Will CPI Data Halt the Canadian Dollar’s Recovery?

Canada’s CPI figures will be released on Tuesday, August 20, followed by retail sales data on Friday, August 23. The Bank of Canada has cut interest rates by 25 basis points at each of its most recent decisions, leaving the door open for further action.

Investors expect the Bank to continue cutting rates in each of the remaining decisions this year, and a further slowdown in inflation could lend additional credibility to that expectation, potentially weighing on the Canadian dollar.

Currently, the oil-linked currency is primarily supported by the rebound in oil prices, driven by supply concerns due to rising tensions in the Middle East and the easing of demand-side concerns as fears of an economic recession subside. Consequently, since a moderate trend is already priced in by the Bank of Canada, it is unlikely that a further slowdown in inflation will significantly alter current expectations.

Japan’s CPI Inflation Also in Focus

Finally, on Friday, August 23, during the Asian session, Japan will release its July CPI figures. According to Tokyo data, it is highly likely that headline inflation slowed, while underlying prices continued to accelerate. If this trend is reflected in the figures, the likelihood of the Bank of Japan raising rates again in the final months of the year could increase.

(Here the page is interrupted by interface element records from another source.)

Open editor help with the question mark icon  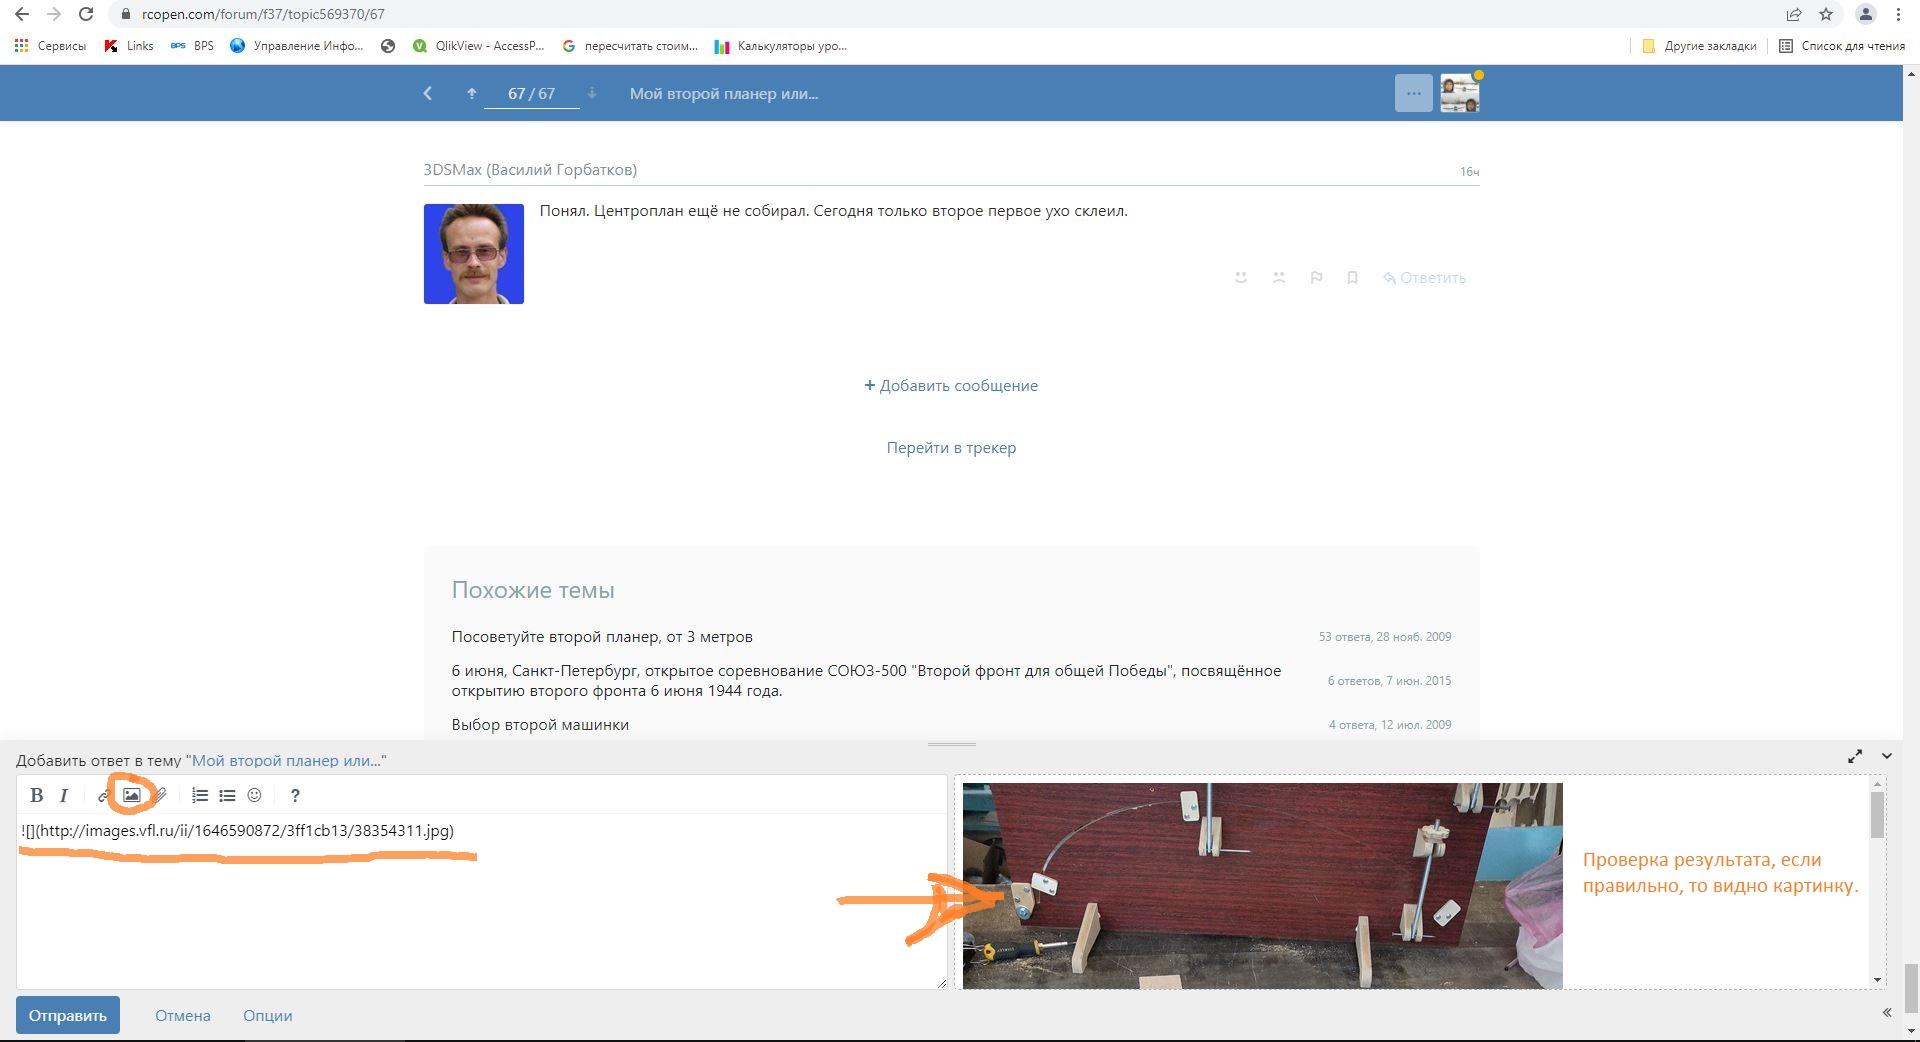click(x=294, y=795)
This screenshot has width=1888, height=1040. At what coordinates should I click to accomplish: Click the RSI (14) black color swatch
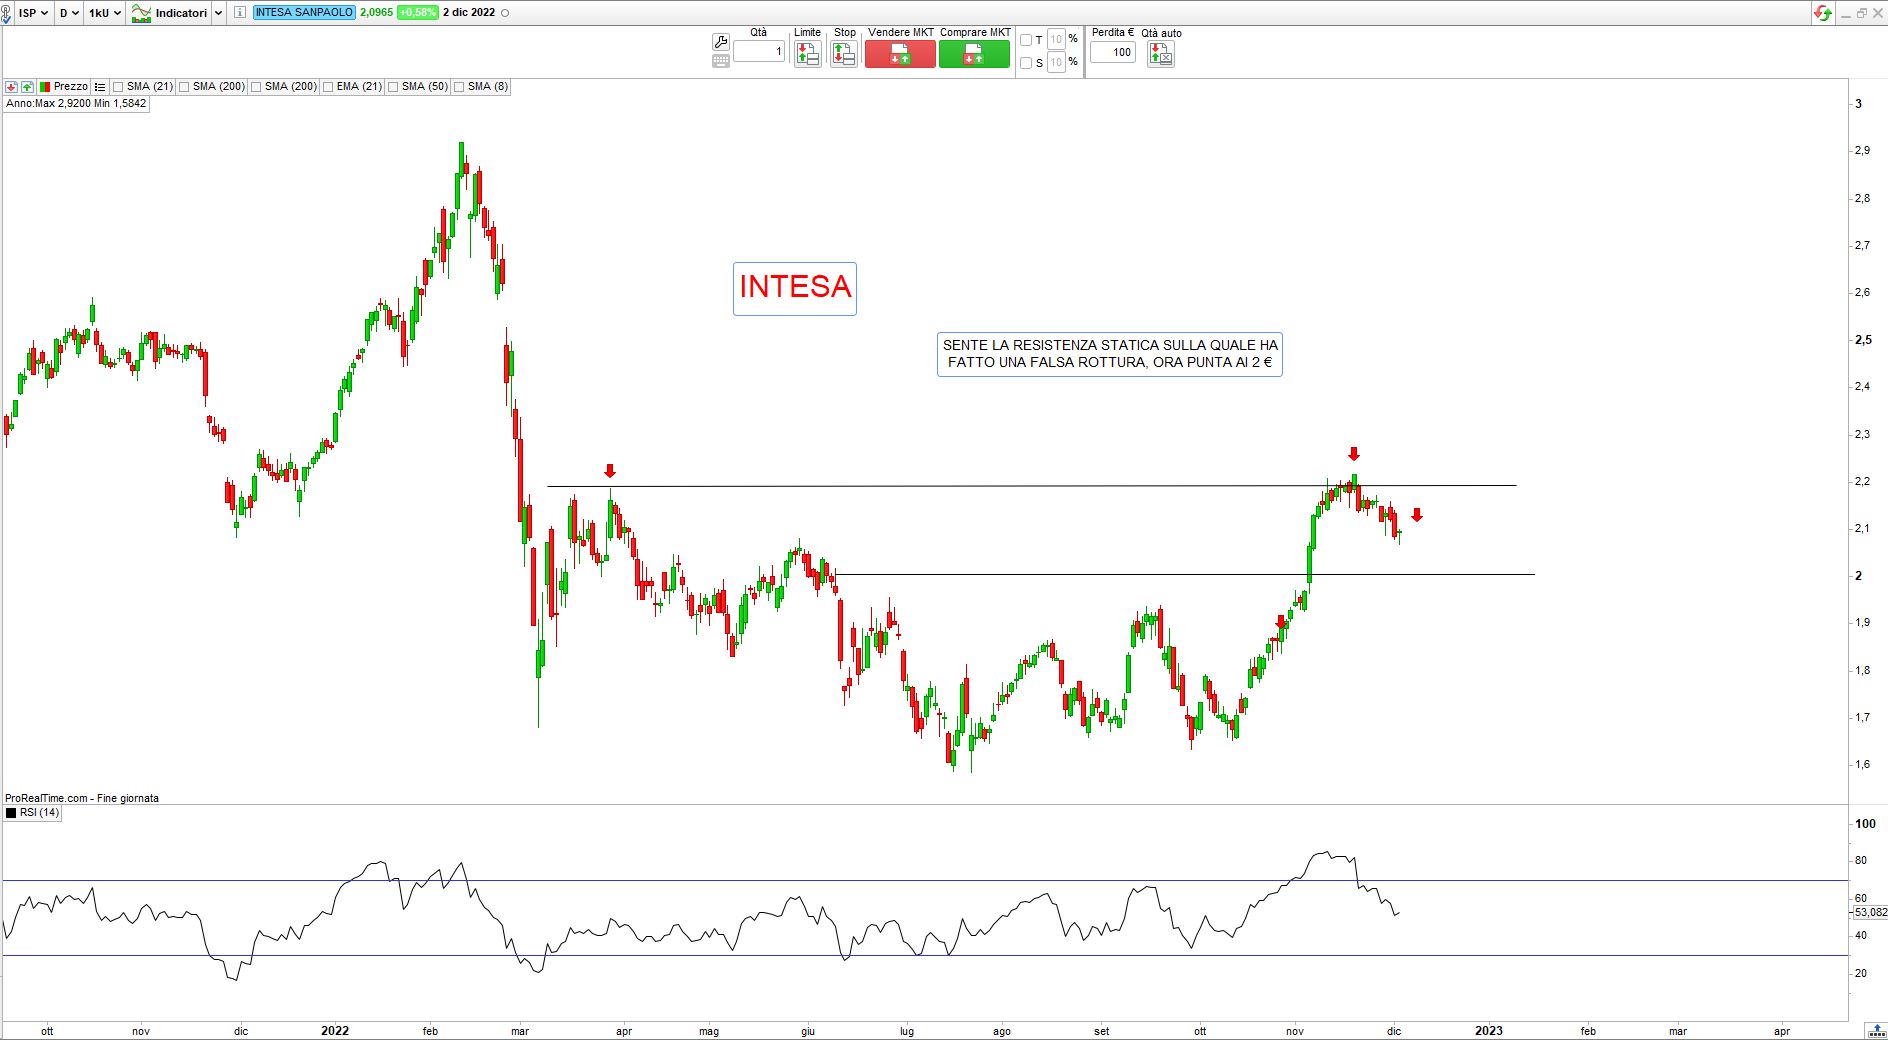11,813
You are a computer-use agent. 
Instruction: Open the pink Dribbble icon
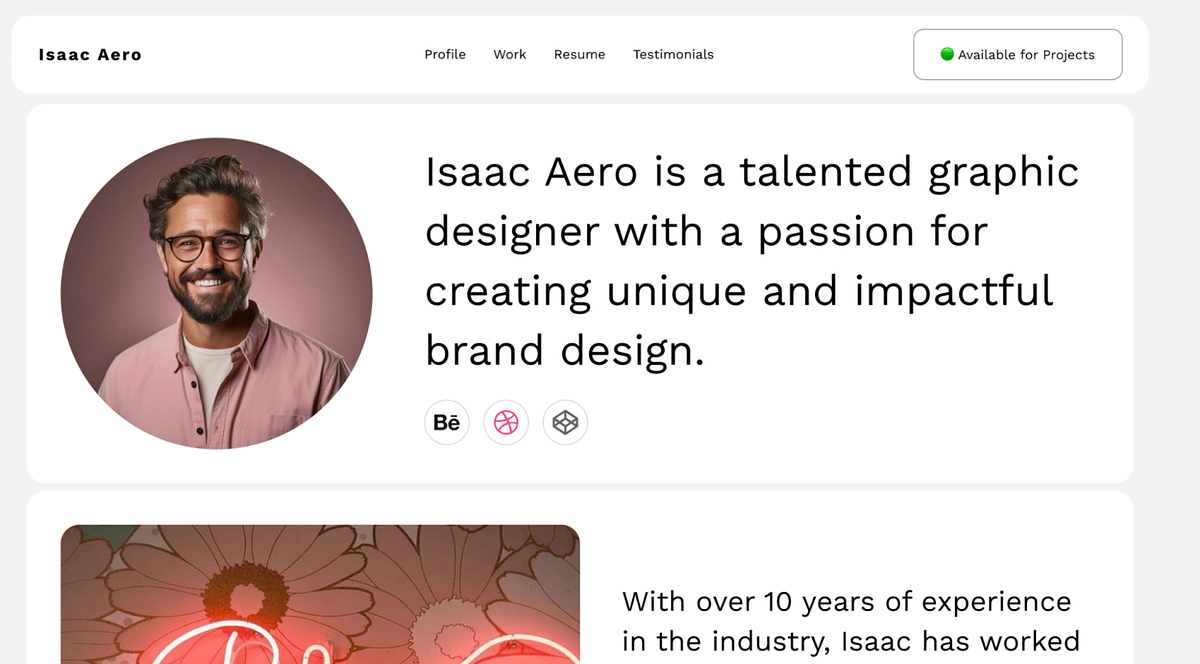pyautogui.click(x=506, y=423)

However, even if this leads to a stronger yen, the recent easing of investor appetite makes it unlikely that the Japanese currency will experience a similar rally to that seen in recent weeks.

Interest rates in Japan remain very low relative to other major central banks, providing some market participants with the opportunity to use the yen as a funding currency while increasing their exposure to risk.